Previously (up to RouterOS v7.16), the following ACL rules were used successfully on a CRS-series MikroTik switch to restrict traffic on a specific port (e.g., ether41-node102) to allow only one IP address (e.g., 192.168.1.30) and block all other traffic:
/interface ethernet switch rule
add switch=switch1 ports=ether41-node102 src-address=192.168.1.30/32 comment=“Allow only IP 192.168.1.30”
add switch=switch1 ports=ether41-node102 new-dst-ports=“” comment=“Block all other IPs”
Issue Observed:
After upgrading to RouterOS v7.17, the above configuration started blocking ARP packets as well, resulting in connectivity issues because the allowed host could no longer resolve MAC addresses.
Temporary Workaround (confirmed working):
To restore previous behavior, it became necessary to explicitly permit ARP traffic separately:
/interface ethernet switch rule
add switch=switch1 ports=ether41-node102 mac-protocol=arp src-address=192.168.1.30/32 comment=“Allow ARP explicitly”
add switch=switch1 ports=ether41-node102 src-address=192.168.1.30/32 comment=“Allow IP explicitly”
add switch=switch1 ports=ether41-node102 new-dst-ports=“” comment=“Block all other traffic”
Note: This explicit ARP allowance was not previously required (before v7.17).
Request to MikroTik Team:
Please confirm if this behavior change is intentional or a regression introduced in RouterOS v7.17. Clarification or potential restoration of the previous implicit ARP-passing behavior would be appreciated.
It obviously works fine if it also blocks ARP.
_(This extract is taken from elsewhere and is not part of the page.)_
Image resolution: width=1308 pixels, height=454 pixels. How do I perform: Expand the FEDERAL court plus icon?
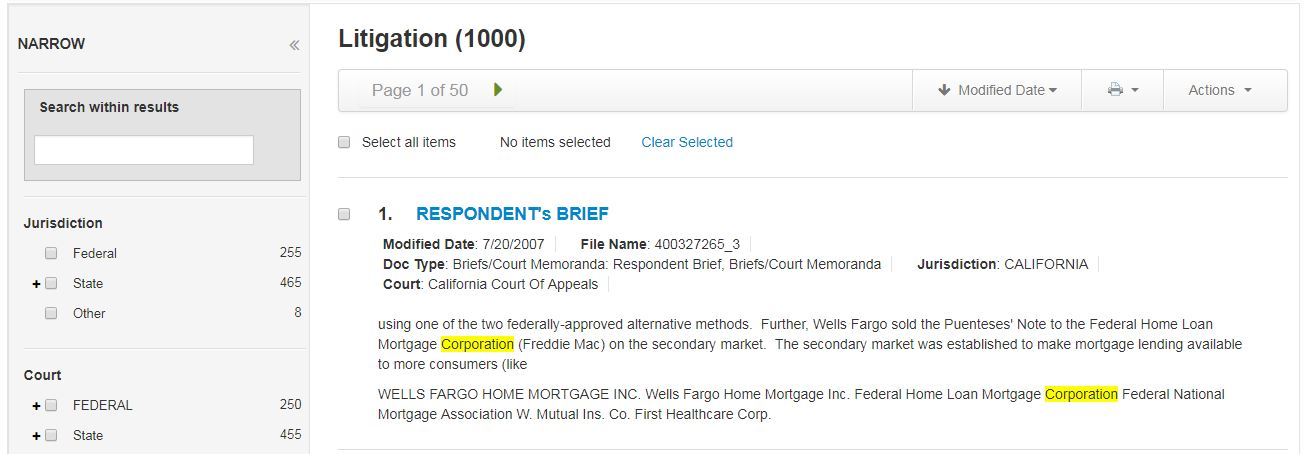point(36,406)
You wrote it yourself in the rules: match 192.168.1.30/32 and block everything else.
ARP doesn’t use IP… so it’s rightly blocked.
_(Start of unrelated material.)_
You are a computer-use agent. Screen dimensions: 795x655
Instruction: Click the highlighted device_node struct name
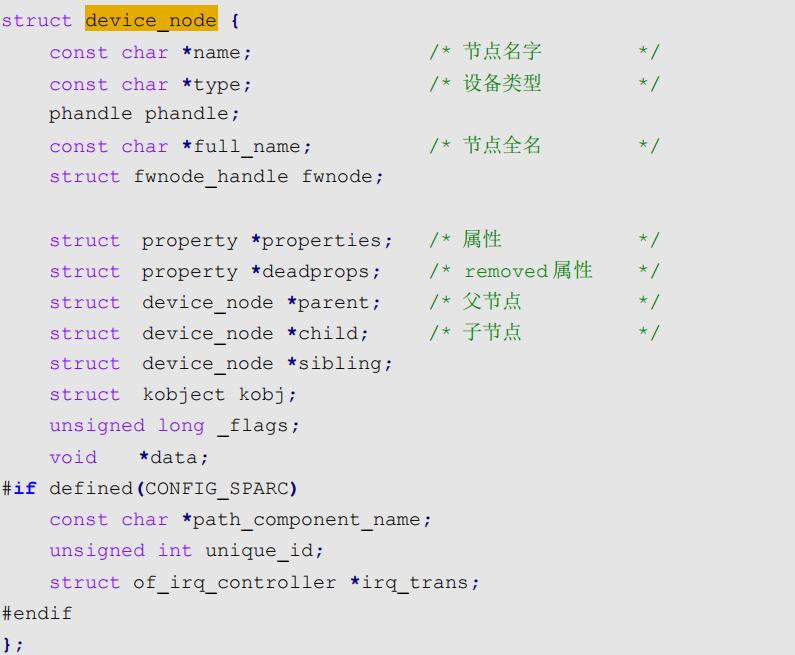pos(151,20)
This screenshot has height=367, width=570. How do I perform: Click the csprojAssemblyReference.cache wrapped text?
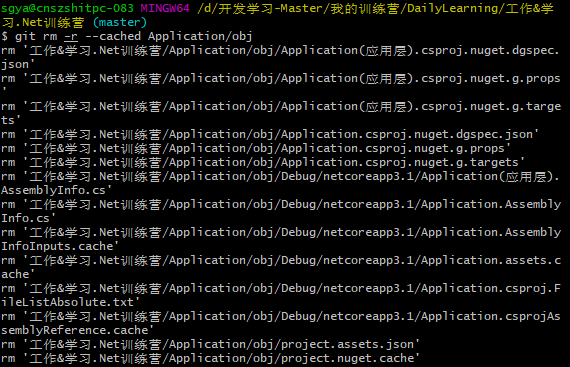[x=77, y=330]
it is understood that if I do not select any mac protocol it should be all of them
Yes, it does. But still for ex. an ARP packet does not have a src-address, as it is not using IP. So it does not match the 1st pass rule, but does match the 2nd “block all” rule and hence gets dropped.
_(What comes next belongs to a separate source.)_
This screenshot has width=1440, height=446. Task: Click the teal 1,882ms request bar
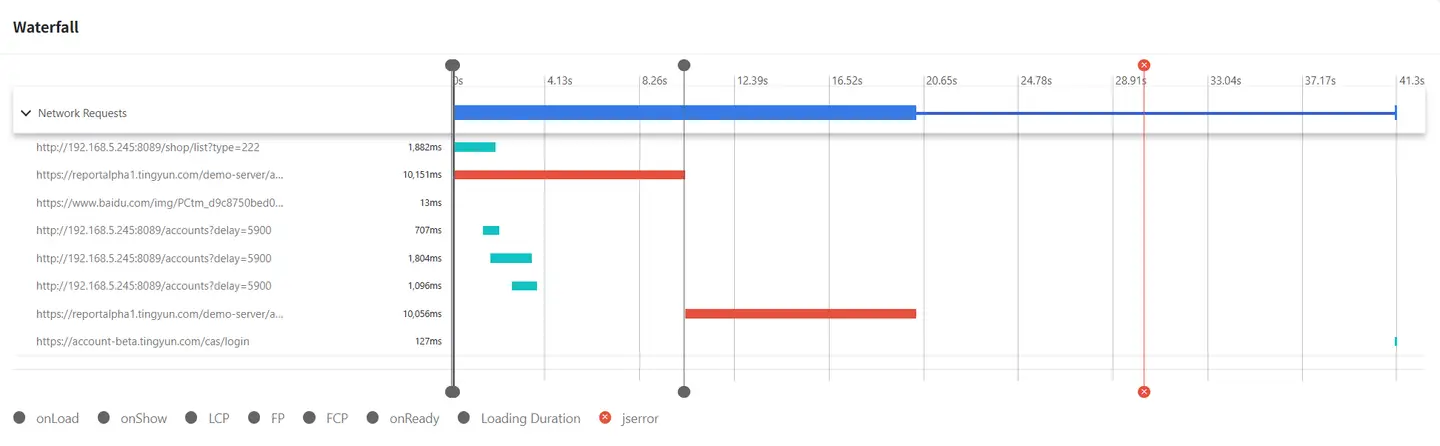pyautogui.click(x=475, y=147)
I would suggest to restrict your ACL rules to IP mac-protocol (0x0800) and let everything else (ARP, IGMP, …) pass:
/interface ethernet switch rule
add switch=switch1 ports=ether41-node102 mac-protocol=ip src-address=192.168.1.30/32 comment="Allow only IP 192.168.1.30"
add switch=switch1 ports=ether41-node102 mac-protocol=ip src-address=0.0.0.0/32 comment="Allow DHCP requests"
add switch=switch1 ports=ether41-node102 mac-protocol=ip new-dst-ports="comment="Block all other IPs"
The 2nd rule is to allow incoming DHCP UDP requests from 0.0.0.0 (in case you use static DHCP lease for the client, as the client has no IP yet)
Our instead (if possible) filter for the src MAC address of your client, what is much easier:
If I consider creating a general rule to allow all other traffic (ARP, IGMP, etc.), but a client sets an IP address that doesn’t belong to them and is already in use by another client, this will cause connectivity issues, since ARP will be permitted and the router will see two different MAC addresses.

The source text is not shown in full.